What if I took the truck in to get the tires rotated, what would the shop do? There has to be some trick that they use, unless just by driving it it would normally break free.


----------



## onegreenev (May 18, 2012)

Caps18 said:


> I would have thought that there would be a hub pulling type of tool.
> 
> What if I took the truck in to get the tires rotated, what would the shop do? There has to be some trick that they use, unless just by driving it it would normally break free.


Call a tire shop and ask them what they would do? All they can do is say no or bring it in or tell you.


----------



## TigerNut (Dec 18, 2009)

Caps18 said:


> I would have thought that there would be a hub pulling type of tool.
> 
> What if I took the truck in to get the tires rotated, what would the shop do? There has to be some trick that they use, unless just by driving it it would normally break free.

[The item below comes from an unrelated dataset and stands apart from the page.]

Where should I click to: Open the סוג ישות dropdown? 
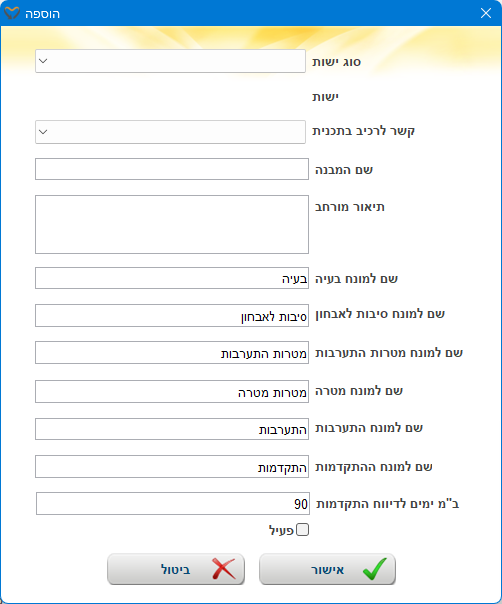(170, 61)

It's not the hub you want to remove, it's the wheel FROM the hub. There isn't a tool specifically for that. Tire shops employ big guys that know how to use big pry bars, to deal with these kinds of problems.


----------



## Wolfswagen (Jul 2, 2012)

I have an S10 also, and that was absolutely the worst rim/rotor design from GM. When I worked in a junk yard, we would use a full size sledge and hit the tire from the outside HARD - as long as there's air in the tire and the vehicle is up on solid blocks. It can cause a bubble on the sidewall, but we only cared about the wheels...


----------



## DanGT86 (Jan 1, 2011)

Caps18 said:


> What if I took the truck in to get the tires rotated, what would the shop do? There has to be some trick that they use, unless just by driving it it would normally break free.


I worked at a tire shop for a while. They have a lift which enables you to get a better swing at it with a giant hammer. 

You could use a generic three or four jaw puller to put pressure on it while you smack it with the hammer. It would have to be a pretty big puller. Might be able to rent one from a tool rental place. Just need to put something on the center of the hub so you dont cave in that dust cap in the center. 

Some people swear that Cola will break down the rust. I have not tried it myself but its pretty cheap to try. Just sticky.


----------



## Caps18 (Jun 8, 2008)

DanGT86 said:


> Some people swear that Cola will break down the rust. I have not tried it myself but its pretty cheap to try. Just sticky.




I don't drink the stuff, but if it eats through rust, I can't imagine what it does to people's insides. 

At this point, I don't have a real pressing need to remove the tires. I know that the e-brake still works as it took me a few minutes to figure out why the back wheels weren't spinning when up in the air... But, I know that the brakes will need to be looked at, and in about 10,000 miles the back tires will need to be replaced.


----------